First off, the S20 Ultra has a 6.9-inch OLED display that looks fantastic. Out of the box, it's set to 1080p with a 60Hz refresh rate, but you can bump that up to a 120Hz refresh rate for super smooth scrolling. If you want to use the QHD setting with a higher resolution, you'll be limited to a 60Hz refresh rate, likely due to battery life concerns.


The Galaxy S20 Ultra includes 12 to 16GB RAM (16GB for the highest-end option priced at $1,600), 128 or 512GB of storage (again for that $1,600 model), an SD card expansion slot, a Snapdragon 865 processor (Qualcomm's latest and fastest chip), an in-display fingerprint sensor, and a 5,000mAh battery, which offers impressive battery life.

Samsung has also outfitted the Ultra with some impressive cameras, though some of what's new is a little bit gimmicky. There's a 108-megapixel wide-angle lens that can take some great photos, but 108-megapixel images are massive in size and aren't super great when you're taking a bunch of photos and using smartphone storage.


The lens uses a large sensor that lets in a lot of light to create natural depth of field effects, but we've had some trouble getting the camera to focus properly due to some bugs that Samsung has yet to address.

There's also a 100X Space Zoom feature that's impressive on the surface because it lets you zoom in super far, but a 100X zoom photo isn't actually usable because it's so grainy and unclear. The more modest 30x zoom, though, is quite good.


You can do 8K recording on the Galaxy S20 Ultra, but with the lack of focus tracking, the huge crop factor, and the large file sizes, it's not really worth it because 4K video is more than suitable and it offers better focusing tools. We're going to do a full camera comparison with the S20 Ultra and the ‌iPhone 11 Pro Max‌ later this week, so make sure to check back for that video.

The S20 Ultra, like the entire S20 lineup, comes with 5G connectivity, which is major selling point. Most people can't really take advantage of 5G networks yet because they're still in the early stages of rolling out, but people who own S20 smartphones will be ready to take advantage of 5G when it's ready.


Right now, 5G is kind of hit or miss. The fastest 5G, mmWave, is limited to some urban areas and suffers from interference from buildings and trees, while 600MHz 5G, designed for rural areas, isn't a whole lot faster than LTE at the current time. 5G is going to get better and it's going to get better quick once 5G is standard across all smartphones, but for now, it's not an entirely necessary feature.

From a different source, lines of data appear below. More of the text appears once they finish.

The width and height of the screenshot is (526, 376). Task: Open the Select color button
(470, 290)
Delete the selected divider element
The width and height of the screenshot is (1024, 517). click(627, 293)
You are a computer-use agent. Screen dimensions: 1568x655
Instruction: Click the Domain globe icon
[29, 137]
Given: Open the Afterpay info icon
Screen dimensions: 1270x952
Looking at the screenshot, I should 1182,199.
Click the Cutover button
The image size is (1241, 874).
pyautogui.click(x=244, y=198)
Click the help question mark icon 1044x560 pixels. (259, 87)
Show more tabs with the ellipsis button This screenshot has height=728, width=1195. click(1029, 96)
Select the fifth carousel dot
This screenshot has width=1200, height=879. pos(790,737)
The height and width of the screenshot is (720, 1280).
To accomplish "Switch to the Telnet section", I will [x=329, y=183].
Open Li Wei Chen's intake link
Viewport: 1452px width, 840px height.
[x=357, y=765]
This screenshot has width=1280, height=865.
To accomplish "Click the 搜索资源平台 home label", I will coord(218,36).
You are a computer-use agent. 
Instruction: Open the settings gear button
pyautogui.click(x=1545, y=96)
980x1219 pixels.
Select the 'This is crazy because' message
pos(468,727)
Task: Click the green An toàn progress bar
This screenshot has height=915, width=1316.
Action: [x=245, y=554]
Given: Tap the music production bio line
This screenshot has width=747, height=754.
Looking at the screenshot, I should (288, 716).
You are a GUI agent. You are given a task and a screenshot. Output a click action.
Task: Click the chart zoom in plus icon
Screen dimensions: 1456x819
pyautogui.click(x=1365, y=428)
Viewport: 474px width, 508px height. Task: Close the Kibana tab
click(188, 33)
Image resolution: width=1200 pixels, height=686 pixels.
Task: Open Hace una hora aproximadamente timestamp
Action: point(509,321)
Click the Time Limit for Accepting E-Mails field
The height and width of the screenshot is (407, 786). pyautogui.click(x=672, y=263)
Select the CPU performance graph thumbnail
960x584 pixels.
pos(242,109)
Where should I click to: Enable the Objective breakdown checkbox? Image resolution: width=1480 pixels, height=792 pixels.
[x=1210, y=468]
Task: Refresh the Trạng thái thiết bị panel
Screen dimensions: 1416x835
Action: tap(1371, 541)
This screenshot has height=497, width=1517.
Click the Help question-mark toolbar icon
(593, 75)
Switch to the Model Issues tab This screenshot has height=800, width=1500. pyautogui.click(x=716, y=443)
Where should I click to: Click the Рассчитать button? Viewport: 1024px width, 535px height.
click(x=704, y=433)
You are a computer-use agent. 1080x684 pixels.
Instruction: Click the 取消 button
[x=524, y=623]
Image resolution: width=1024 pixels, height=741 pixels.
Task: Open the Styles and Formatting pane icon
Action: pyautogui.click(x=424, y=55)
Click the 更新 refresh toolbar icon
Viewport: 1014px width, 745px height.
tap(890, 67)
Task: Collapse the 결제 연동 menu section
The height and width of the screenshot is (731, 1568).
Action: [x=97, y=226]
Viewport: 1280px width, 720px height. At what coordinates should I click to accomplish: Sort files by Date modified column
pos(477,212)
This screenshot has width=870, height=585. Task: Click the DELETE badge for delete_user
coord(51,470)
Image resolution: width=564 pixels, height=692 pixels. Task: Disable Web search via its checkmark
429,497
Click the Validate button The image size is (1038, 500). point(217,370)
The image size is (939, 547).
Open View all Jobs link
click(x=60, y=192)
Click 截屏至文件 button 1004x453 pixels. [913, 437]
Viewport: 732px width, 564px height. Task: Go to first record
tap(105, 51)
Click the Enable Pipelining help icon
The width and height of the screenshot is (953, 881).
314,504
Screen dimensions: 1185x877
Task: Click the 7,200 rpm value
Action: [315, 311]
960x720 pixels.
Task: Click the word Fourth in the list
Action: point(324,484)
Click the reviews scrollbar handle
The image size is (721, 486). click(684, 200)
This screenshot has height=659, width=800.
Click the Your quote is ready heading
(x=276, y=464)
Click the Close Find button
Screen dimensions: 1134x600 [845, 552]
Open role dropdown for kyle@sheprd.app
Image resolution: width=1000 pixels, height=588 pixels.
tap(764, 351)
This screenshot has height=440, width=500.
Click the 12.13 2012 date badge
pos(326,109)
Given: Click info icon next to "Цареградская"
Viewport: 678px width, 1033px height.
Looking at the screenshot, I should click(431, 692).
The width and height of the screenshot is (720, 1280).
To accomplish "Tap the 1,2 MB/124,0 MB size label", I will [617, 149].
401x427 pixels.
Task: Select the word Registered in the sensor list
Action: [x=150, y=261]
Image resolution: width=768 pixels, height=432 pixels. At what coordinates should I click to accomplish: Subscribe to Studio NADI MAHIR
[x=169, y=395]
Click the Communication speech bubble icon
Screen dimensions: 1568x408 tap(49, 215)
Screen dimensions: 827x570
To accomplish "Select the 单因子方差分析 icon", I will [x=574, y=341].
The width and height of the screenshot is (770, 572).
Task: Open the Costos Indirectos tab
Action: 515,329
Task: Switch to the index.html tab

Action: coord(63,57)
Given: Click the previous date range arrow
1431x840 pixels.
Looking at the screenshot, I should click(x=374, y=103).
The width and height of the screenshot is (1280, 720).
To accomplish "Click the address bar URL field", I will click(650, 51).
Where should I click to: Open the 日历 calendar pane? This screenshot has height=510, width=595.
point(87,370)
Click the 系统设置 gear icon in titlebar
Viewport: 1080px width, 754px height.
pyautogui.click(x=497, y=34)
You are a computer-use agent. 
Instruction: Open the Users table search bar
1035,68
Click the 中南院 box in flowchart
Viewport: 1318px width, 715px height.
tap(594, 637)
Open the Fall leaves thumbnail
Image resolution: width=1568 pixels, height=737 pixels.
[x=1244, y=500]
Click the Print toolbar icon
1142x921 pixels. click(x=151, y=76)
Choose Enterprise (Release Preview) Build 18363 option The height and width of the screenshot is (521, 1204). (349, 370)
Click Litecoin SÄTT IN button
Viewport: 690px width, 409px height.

It's not really fair to compare Samsung's February 2020 smartphones with Apple's September 2019 smartphones as Apple is working on upgraded iPhones with specs that better match those found in the S20 lineup, but until those new iPhones come out in fall, Samsung's S20 lineup, and the S20 Ultra in particular, is one of the most powerful smartphones on the market.

Many people may buy their smartphones on plans that split the payments across 24 months and also offer regular upgrades with trade-in, but $1,400 is still a lot to pay even over many months. So is the Galaxy S20 Ultra worth it? No, not for most people.


Just like the ‌iPhone 11 Pro Max‌ isn't for every user, the Galaxy S20 Ultra is aimed at those who want the best of the best in terms of specs. We wouldn't recommend the ‌iPhone 11 Pro Max‌ to the average user over the iPhone 11, and the Galaxy S20 Ultra is also not for the average user, which is why Samsung is selling it alongside the $999 S20 and the $1,200 S20+.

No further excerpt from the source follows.